Una politica che non sa guardare con attenzione e passione al futuro dei giovani non può essere una buona politica. Un Paese industriale come l’Italia è destinato a un declino irrevocabile, se non pone al primo posto delle emergenze nazionali la possibilità per i giovani di studiare, apprendere, crescere nella cultura personale e professionale e, infine, trovare un’occupazione coerente con il percorso di studi scelto. Ciò deve avvenire in una visione di sviluppo che tenga insieme il diritto al lavoro e la competitività del sistema imprenditoriale che il lavoro – insieme agli utili – lo genera se sa stare sul mercato.
E’ da questa posizione che si deve affrontare la sfida delle prossime elezioni regionali. Perché anche in Lombardia, motore economico e laboratorio politico del Paese, le percentuali della disoccupazione giovanile sono ormai preoccupanti. La recente denuncia del Consiglio nazionale universitario sul calo degli iscritti alle università italiane (-17%, cioè quasi 60mila iscritti in meno in dieci anni, di cui oltre 2.300 negli atenei lombardi) ha aggiunto un ulteriore elemento di allarme sul futuro della nostra società. Però bisogna essere chiari: oltre che osservare con preoccupazione il calo di iscrizioni all’università – che in realtà sottintende anche una razionalizzazione dei corsi e un diverso orientamento nelle scelte – bisogna preoccuparsi di mantenere aperta una pluralità di opportunità, in cui i giovani siano ben indirizzati e informati per trovare la loro giusta strada.
Infatti, i primi a dover e poter scegliere il proprio futuro sono i giovani: la politica deve costruire le condizioni per cui questa scelta sia possibile, favorita e sostenuta. Per questo occorre proseguire sulla strada già avviata in Regione Lombardia, continuando a sostenere il diritto allo studio, una buona istruzione e una formazione superiore finalizzata alla piena occupazione. Un anno fa, chiamata dal Presidente Formigoni alla guida dell’assessorato all’Istruzione, Formazione, Cultura e Lavoro, ho portato in dote la passione e le competenze sviluppate in anni di lavoro parlamentare e governativo per il bene del sistema educativo nazionale, che hanno prodotto la più importante riforma scolastica degli ultimi trent’anni.
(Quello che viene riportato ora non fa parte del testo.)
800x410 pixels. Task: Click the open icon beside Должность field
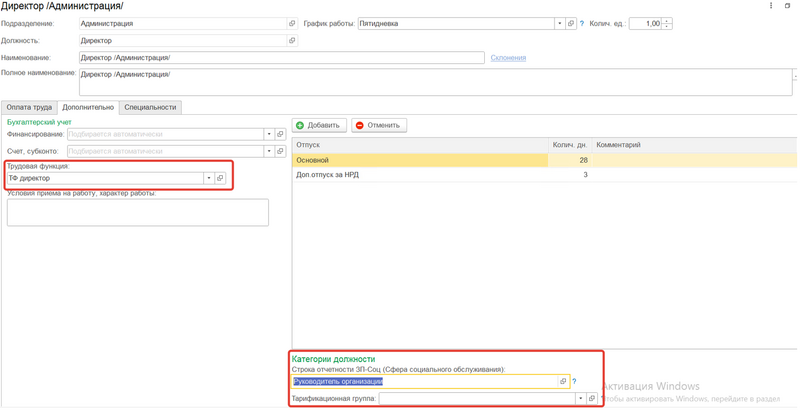(292, 41)
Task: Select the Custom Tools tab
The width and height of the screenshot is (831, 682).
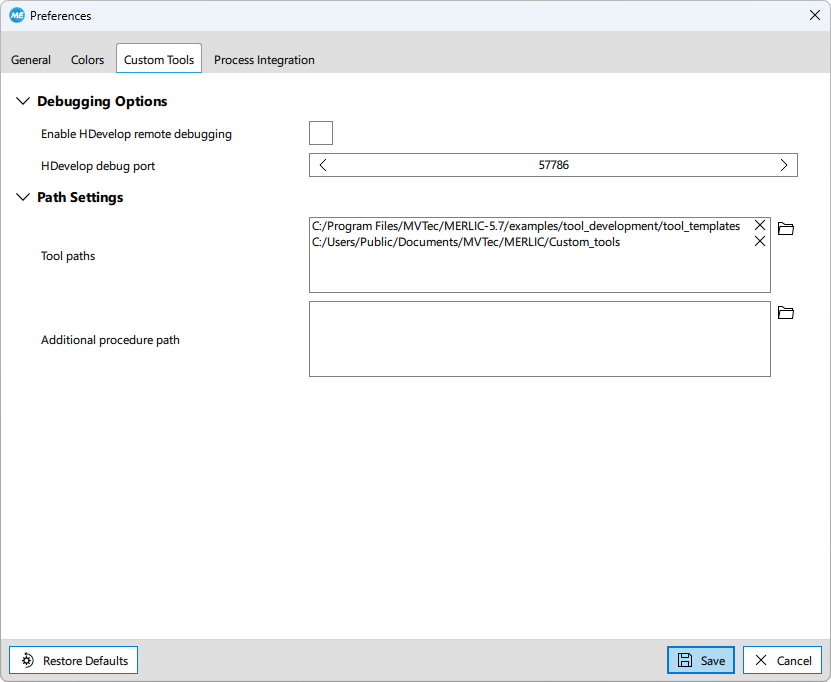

In un anno i risultati sono stati eccezionali, ne ricordo alcuni: 52mila studenti iscritti ai corsi di formazione grazie alle doti Istruzione e Formazione professionale, per un investimento complessivo medio di 174 milioni di euro; 331 autonomie scolastiche e 1.400 classi delle scuole superiori (oltre 32mila studenti) che, grazie al progetto Generazione Web, hanno adottato i libri di testo in versione digitale (13 milioni di euro investiti); altri 27 milioni di euro resi disponibili per le doti Tirocinio e Apprendistato, strumenti attivi per avvicinare la scuola al mondo del lavoro; investimenti per 5,3 milioni di euro negli istituti di formazione tecnica superiore, prima vera alternativa al percorso universitario per migliaia di diplomati; più di 10mila borse di studio erogate agli studenti universitari, con avvio di una sperimentazione per la valorizzazione degli studenti meritevoli.
Dobbiamo ripartire dalle azioni concrete di sostegno e aiuto ai giovani studenti, innovando e migliorando nella continuità politica il buon governo che, in questi 17 anni, si è sempre ispirato alla crescita, alla sussidiarietà, alla libertà di scelta delle persone, all’attenzione verso le famiglie e le imprese. Tra i pilastri del mio programma politico figurano l’incremento delle borse di studio legate al merito per gli studenti universitari, la possibilità di finanziare direttamente i ricercatori in università, il collegamento tra filiere formative e produttive (poli tecnico-professionali), la creazione di nuovi istituti tecnici superiori per sviluppare il rapporto fra cultura scientifica e tecnologica, contribuendo a rafforzare e rivitalizzare la cultura manifatturiera del nostro Paese.
Il tutto supportato dallo sviluppo del sistema delle doti (scuola, lavoro, apprendistato, formazione, tirocini, ricerca e ricercatori, disabili, famiglia) ma anche attraverso la diffusione di patti generazionali nel mondo del lavoro, e sempre con una logica sussidiaria di collaborazione tra enti e istituzioni, tra pubblico e privato, tra profit e non profit. Credo fortemente che il seme di una buona scuola per un buon lavoro sia il miglior investimento per il futuro delle generazioni che ci seguono. E il segno tangibile della responsabilità educativa alla quale non possiamo sottrarci.